The High Court recently heard that the money was deposited into Meshack Mudyariwa’s NMB account in March last year.
NMB then froze the account in accordance with the law after realizing it could have been laundered.
The matter has since been reported to the Reserve Bank of Zimbabwe’s Financial Intelligence Unit and the police, who are said to be investigating.
Mudyariwa has so far failed to explain the source of the funds and has tried unsuccessfully to get the money through the courts.
High Court judge, Justice Jacob Manzunzu, ruled last week that the money should remain frozen because Mudyariwa failed to account for it.
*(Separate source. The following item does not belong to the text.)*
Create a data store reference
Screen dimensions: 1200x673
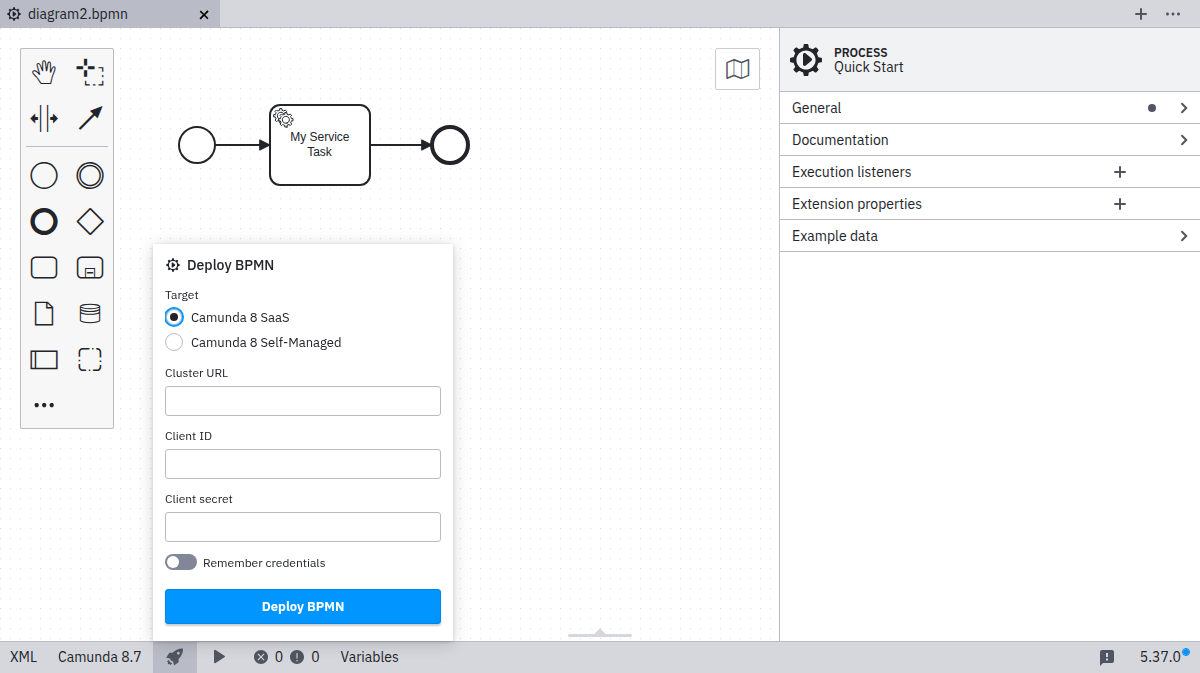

“It would be counterproductive for the defendant, while making efforts to comply with the law, to take no action to freeze the account. This would practically mean that the plaintiff would withdraw all the money, regardless of the outcome of the investigations,” the judge said.
“The matter has been reported to the intelligence unit and the police and will be investigated. It would be inappropriate at this stage to order the respondent to unblock the account.
“In any event, if the applicant has demonstrated a clear right to the account, and the possible damage that he will suffer, he has not demonstrated the absence of an alternative remedy. Another remedy was available to the Applicant to have the Respondent’s decision reviewed.
“Such a remedy gives him similar protection. In any event, if the applicant had been assisted with the identity of the originator of the funds, as required by law, this would constitute an alternative remedy. »
Mudyariwa had approached the High Court, challenging NMB Bank Limited’s decision to freeze his account in accordance with the provisions of the Money Laundering and Proceeds of Crime Act (Chapter 9:24), which seeks to suppress abuse of the financial system.
The law also allows for the identification, freezing, seizure and eventual confiscation of the illegal proceeds of all serious criminal and terrorist acts.
Mudyariwa said the money came from a loan taken from two unidentified South African companies.
In his request, Mudyariwa insisted that NMB Bank was withholding his money for no reason.
He said the money was legit.
However, the identity of the originator of the funds was kept under lock and key.
The director of the two South African companies, a certain Gwekwerere, allegedly refused to reveal the identity of the initiator of the funds, explaining that the donors were acting contrary to their national legislation, which prohibits such financing in Zimbabwe being a countries under sanctions.
However, the judge said it was mandatory for the bank to have information about the originator of the funds.
“I think the suspicions were reasonable, especially in this era of rampant corruption,” he said, before ordering that Mudyariwa’s account remain frozen while investigations continue.